Part 2 of 5
In a past life, the building that houses Michael Waltrip Racing was a movie theater.
Even after the extreme makeover, “Raceworld USA,” as it is called, is still an entertaining place to spend an afternoon, and that’s exactly what Waltrip was shooting for.
Race fans can check out plenty of memorabilia in the lobby, including the No. 00 Toyota that David Reutimann used to win last year’s Coca-Cola 600.
For a few dollars, fans can head up the stairs and see Waltrip’s two Daytona 500 trophies as well as the trophy Reutimann won in Charlotte last May.
They can also stroll out onto a catwalk that stretches over the shop floor and watch the army of MWR employees as they service vehicles for three Sprint Cup teams along with the Nationwide and Camping World East cars supported by the company.
But the glitz and glamour of the main building seems miles away once you walk into the Spartan environment of the aluminum building out back.
This is the fab shop, otherwise known as the place where race cars are born.
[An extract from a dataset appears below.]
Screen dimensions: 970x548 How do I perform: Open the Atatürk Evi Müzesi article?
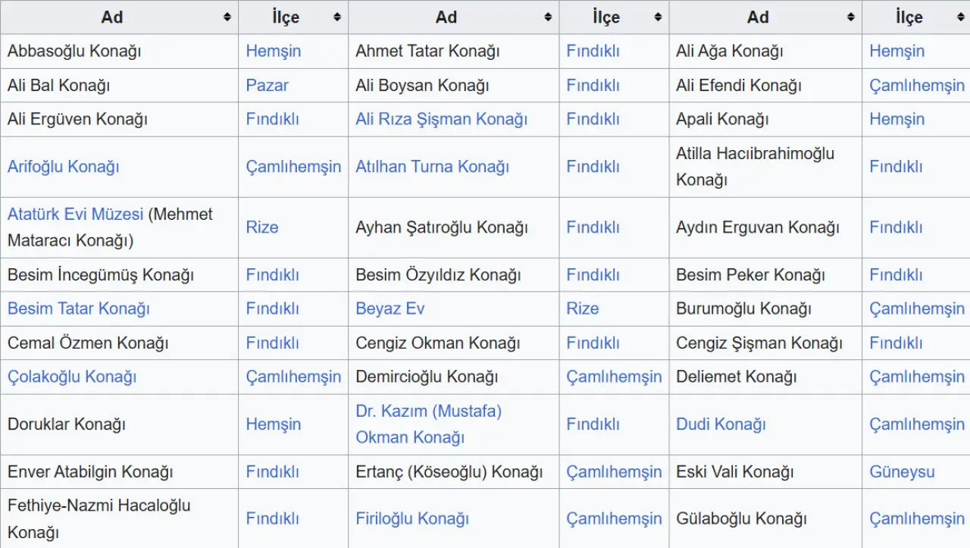[x=75, y=215]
As an unrelenting din created by four different radio stations and various pieces of heavy machinery echoes off the walls, sheet metal and steel tubing come together to make the cars we see on the track each weekend.
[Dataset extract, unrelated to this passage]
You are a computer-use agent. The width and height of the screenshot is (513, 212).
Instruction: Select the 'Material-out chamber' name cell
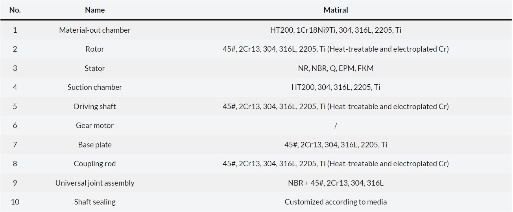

Chassis 643 evolved as the tubing was welded into a roll cage in one corner of the shop while pieces of sheet metal were forged into a body in the opposite corner.
“We build these cars piece by piece,” said Jay Fabian, assembly leader at MWR. “We do as much as we can do here. By the time the cage is built, everything else is cut and ready to go.”
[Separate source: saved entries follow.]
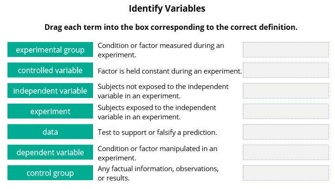Select the 'controlled variable' term tile
335x189 pixels.
point(50,70)
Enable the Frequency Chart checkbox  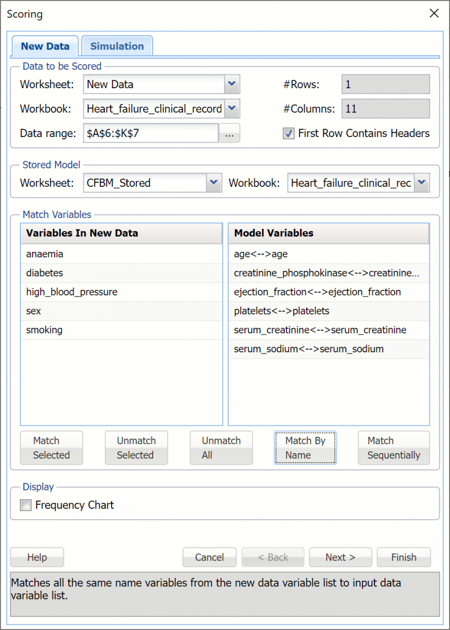(x=26, y=505)
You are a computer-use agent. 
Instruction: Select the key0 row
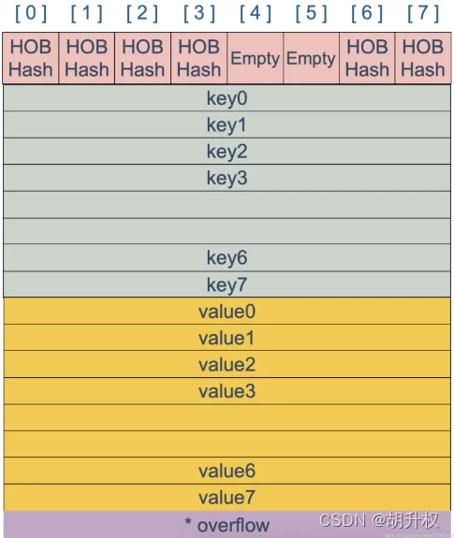[227, 98]
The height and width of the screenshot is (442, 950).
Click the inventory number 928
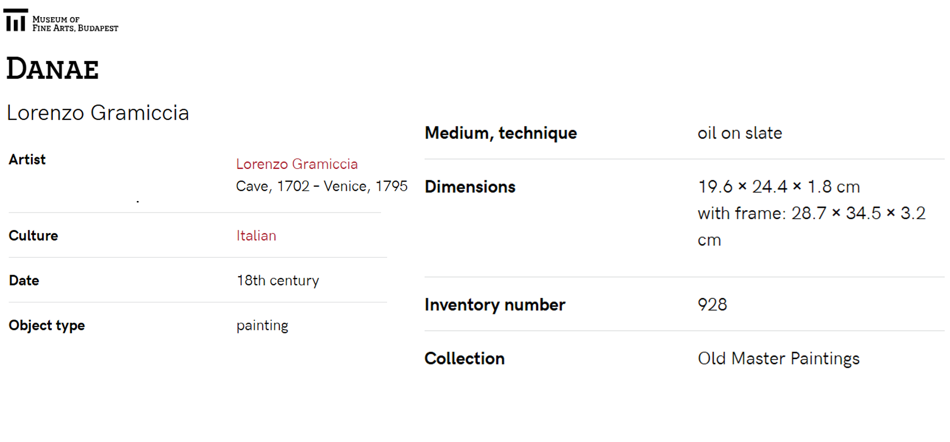pos(712,304)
As the guys work on building what seems to be an endless inventory of chassis, a reminder of just how important their work is sits just a few paces away. What’s left of the No. 00 car driven by Michael McDowell during a harrowing wreck in qualifying at Texas Motor Speedway a couple years ago rests in the middle of the fab shop.
The only reason McDowell was able to walk away from the twisted pile of sheet metal was because of the sturdy roll cage that surrounded him on that day. For the guys in the fab shop, that was a major victory.
The process of building cars has to be a model of efficiency, especially at a place like MWR where the pressure to churn out completed racing machines for a multicar organization is as unrelenting as the noise that echoes through the building.
The schedule is tight, but the work done by the guys in the fab shop has to be precise as well as quick, especially given NASCAR’s new rules package that arrived along with the CoT.
“These guys beat themselves up over thousandths of an inch,” Fabian said. “It’s the same for the heavy fab guys as it is for the body guys — the box is pretty tight.”
Aaron Collins works under this pressure on a daily basis. Although the new rules have made his life tougher in one sense, the body NASCAR calls for on the CoT has made his job more consistent.
In the old days, the bodies on speedway cars and superspeedway cars were curved into a banana shape to get the spoiler out into the wind and increase downforce.
Now every body on every race car is the same, and Collins said that consistency allows him to be more efficient.
“With the CoT stuff, nothing really changes,” he said. “You can go quicker because you know what you need to have.”
With three full-time Cup teams operating out of the main shop, every day it seems like each of MWR’s teams needs a new car yesterday. Not only that, they need it to be a thousandth of an inch away from perfection.
By the time the chassis is finished, the body has also been assembled and the two are joined together in a third corner of the garage.
Even at this early stage, the car is measured using the same tool NASCAR inspectors will use to evaluate it at the track during race weekend.
If the body isn’t within the parameters NASCAR has set forth, it’s much better to find out about it in the fab shop than at the track.
When it was recently discovered that a car slated to take part in a test session in Charlotte had a nose that didn’t measure up, the guys had to cut the nose off it in order to raise it a thousandth of an inch.
Once the body and the chassis are joined, the car dances from finish fab, located in the fourth corner of the fab shop, to the body shop and back again. It stays in the body shop, located in the main building, for three shifts, roughly 48 hours, before returning to the finish fab station.
When the car goes to the body shop, it is basically just the chassis and the body, so it’s put on a rotisserie and rolled up into the big building.
Until this point, the metal used to build the car has been covered in a thin coat of residue to keep it from rusting. While the car hangs on a rotisserie like a cooked chicken, it is pressure washed, degreased and prepared for painting.
In the old days, Fabian points out, you had to crawl up under a car to paint it. Now the rotisserie allows the car to rotate freely so the bottom can be painted in a quicker and more convenient manner.
Once it returns to finish fab, things move quickly.
“It takes 13 people one day to finish it up,” Fabian said.
During this day, everything is added to the car so as to seal it from the outside in. The windshield is installed along with the back glass. The radiator and the splitter are also installed as the car is finally assembled.
With a fresh coat of paint applied, Chassis 643 is now well on its way to carrying Truex around BMS this Sunday.